• **ACTIVITY**
Give back the entries in full, exactly as they are written.

══════════════════════════════

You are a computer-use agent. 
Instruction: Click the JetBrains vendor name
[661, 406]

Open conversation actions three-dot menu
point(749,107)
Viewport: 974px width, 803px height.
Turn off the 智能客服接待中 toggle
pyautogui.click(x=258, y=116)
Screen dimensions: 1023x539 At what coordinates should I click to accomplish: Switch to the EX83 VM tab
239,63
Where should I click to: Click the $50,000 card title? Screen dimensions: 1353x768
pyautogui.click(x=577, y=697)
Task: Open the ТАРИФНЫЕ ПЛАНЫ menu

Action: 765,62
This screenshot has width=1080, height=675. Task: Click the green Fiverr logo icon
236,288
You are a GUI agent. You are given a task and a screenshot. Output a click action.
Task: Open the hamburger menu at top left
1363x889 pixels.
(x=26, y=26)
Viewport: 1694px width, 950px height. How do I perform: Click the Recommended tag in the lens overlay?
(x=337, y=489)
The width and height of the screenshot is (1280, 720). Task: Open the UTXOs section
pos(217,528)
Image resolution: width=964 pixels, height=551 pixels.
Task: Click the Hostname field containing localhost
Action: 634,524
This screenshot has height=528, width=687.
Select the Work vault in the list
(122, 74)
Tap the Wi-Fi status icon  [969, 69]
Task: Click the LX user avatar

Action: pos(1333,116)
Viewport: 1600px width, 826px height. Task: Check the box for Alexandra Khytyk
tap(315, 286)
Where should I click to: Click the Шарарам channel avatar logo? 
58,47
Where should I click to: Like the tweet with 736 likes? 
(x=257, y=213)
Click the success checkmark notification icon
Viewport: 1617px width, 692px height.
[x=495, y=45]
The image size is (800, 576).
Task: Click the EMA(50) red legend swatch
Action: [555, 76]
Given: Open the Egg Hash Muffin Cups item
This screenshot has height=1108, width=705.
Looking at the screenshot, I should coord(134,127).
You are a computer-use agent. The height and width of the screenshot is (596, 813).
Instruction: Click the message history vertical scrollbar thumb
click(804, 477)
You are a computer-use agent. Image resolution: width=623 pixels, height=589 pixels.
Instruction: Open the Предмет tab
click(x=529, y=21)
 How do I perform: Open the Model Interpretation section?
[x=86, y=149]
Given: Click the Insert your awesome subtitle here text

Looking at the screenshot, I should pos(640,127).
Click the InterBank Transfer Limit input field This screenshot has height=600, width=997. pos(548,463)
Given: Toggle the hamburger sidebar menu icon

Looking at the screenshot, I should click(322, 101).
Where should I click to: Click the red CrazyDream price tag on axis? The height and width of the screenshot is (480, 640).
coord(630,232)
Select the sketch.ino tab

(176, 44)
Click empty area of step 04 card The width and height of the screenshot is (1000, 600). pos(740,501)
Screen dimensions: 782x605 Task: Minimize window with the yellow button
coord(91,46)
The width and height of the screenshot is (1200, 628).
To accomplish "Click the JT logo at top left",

══════════════════════════════

• **SOLUTION TO THIS EXERCISE**
You are a computer-use agent. 
Instruction: Click the JetBrains vendor name
[661, 406]

Open conversation actions three-dot menu
point(749,107)
Viewport: 974px width, 803px height.
Turn off the 智能客服接待中 toggle
pyautogui.click(x=258, y=116)
Screen dimensions: 1023x539 At what coordinates should I click to accomplish: Switch to the EX83 VM tab
239,63
Where should I click to: Click the $50,000 card title? Screen dimensions: 1353x768
pyautogui.click(x=577, y=697)
Task: Open the ТАРИФНЫЕ ПЛАНЫ menu

Action: 765,62
This screenshot has width=1080, height=675. Task: Click the green Fiverr logo icon
236,288
You are a GUI agent. You are given a task and a screenshot. Output a click action.
Task: Open the hamburger menu at top left
1363x889 pixels.
(x=26, y=26)
Viewport: 1694px width, 950px height. How do I perform: Click the Recommended tag in the lens overlay?
(x=337, y=489)
The width and height of the screenshot is (1280, 720). Task: Open the UTXOs section
pos(217,528)
Image resolution: width=964 pixels, height=551 pixels.
Task: Click the Hostname field containing localhost
Action: 634,524
This screenshot has height=528, width=687.
Select the Work vault in the list
(122, 74)
Tap the Wi-Fi status icon  [969, 69]
Task: Click the LX user avatar

Action: pos(1333,116)
Viewport: 1600px width, 826px height. Task: Check the box for Alexandra Khytyk
tap(315, 286)
Where should I click to: Click the Шарарам channel avatar logo? 
58,47
Where should I click to: Like the tweet with 736 likes? 
(x=257, y=213)
Click the success checkmark notification icon
Viewport: 1617px width, 692px height.
[x=495, y=45]
The image size is (800, 576).
Task: Click the EMA(50) red legend swatch
Action: [555, 76]
Given: Open the Egg Hash Muffin Cups item
This screenshot has height=1108, width=705.
Looking at the screenshot, I should coord(134,127).
You are a computer-use agent. The height and width of the screenshot is (596, 813).
Instruction: Click the message history vertical scrollbar thumb
click(804, 477)
You are a computer-use agent. Image resolution: width=623 pixels, height=589 pixels.
Instruction: Open the Предмет tab
click(x=529, y=21)
 How do I perform: Open the Model Interpretation section?
[x=86, y=149]
Given: Click the Insert your awesome subtitle here text

Looking at the screenshot, I should pos(640,127).
Click the InterBank Transfer Limit input field This screenshot has height=600, width=997. pos(548,463)
Given: Toggle the hamburger sidebar menu icon

Looking at the screenshot, I should click(322, 101).
Where should I click to: Click the red CrazyDream price tag on axis? The height and width of the screenshot is (480, 640).
coord(630,232)
Select the sketch.ino tab

(176, 44)
Click empty area of step 04 card The width and height of the screenshot is (1000, 600). pos(740,501)
Screen dimensions: 782x605 Task: Minimize window with the yellow button
coord(91,46)
The width and height of the screenshot is (1200, 628).
To accomplish "Click the JT logo at top left",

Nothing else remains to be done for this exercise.